The location and size of Amazon’s warehouses will have a strong impact on the inventory, transportation and facility costs experienced by the company, and also, they will drastically affect the provided service level (this effect will be particularly strong for Amazon since the company fills the customer orders directly from its warehouses). In general, more warehouses in more locations will increase customer service levels and bring down transportation costs. However, this will also increase the company inventory costs and will incur a higher fixed cost for building the facilities and variable costs for maintaining the warehouses.

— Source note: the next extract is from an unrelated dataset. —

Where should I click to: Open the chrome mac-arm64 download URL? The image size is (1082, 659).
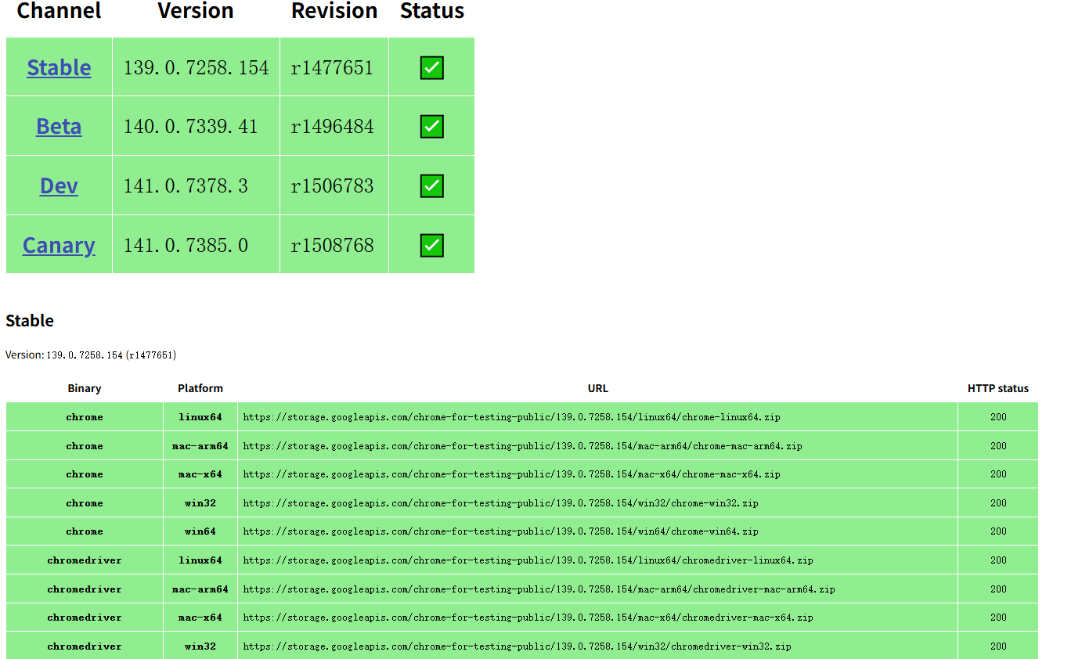(521, 445)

While making this decision, Amazon should take into account various

• Strategic factors (what should be the best trade-off between the average response time to be experienced by the customers and the quoted prices),

• Technological factors (current state-of-the-art in warehouse systems and practices),

• Infrastructure factors (availability of essential infrastructure like roads, access to shipping services / couriers, etc.),

• Macroeconomic factors (cost of land / facilities, labor and taxes in various locations),

• Competitive factors (might try to exploit positive externalities with other firms), and

Discussion Question 2

Import duties and exchange rates have significant influence on global supply chains. Firms would like to manufacture in places with undervalued currencies and low import tariffs for their raw materials. If local currency is over valued and tariffs are high, firms would not like to set up plants locally, and instead they might opt for off-shoring to cut costs.

Import duties are also a protectionist tool used by local governments in their effort to support their local industry. High duties inflate the price of imported products and make them less competitive on the local market. In their effort to avoid this effect, foreign companies that want to compete in a market protected by high import duties, might opt to set up for local production (e.g., Japanese car makers setting assembly plants in US in the 80’s and 90’s).

Discussion Question 5

A key advantage for McMaster Carr’s strategy is that demand can be met with a smaller volume of inventory (due to the pooling effect; i.e., centrally kept inventory is available over a broader span of the supply chain). Also, facility costs will be lower. On the other hand, the company will experience increased transportation costs, and possible longer delays in its shipments. Finally, it will be really hard for the company to interact with its customers on a more personal basis, e.g., in case that a product needs to be returned or it needs some service. These effects will be reversed for W. W. Grainger.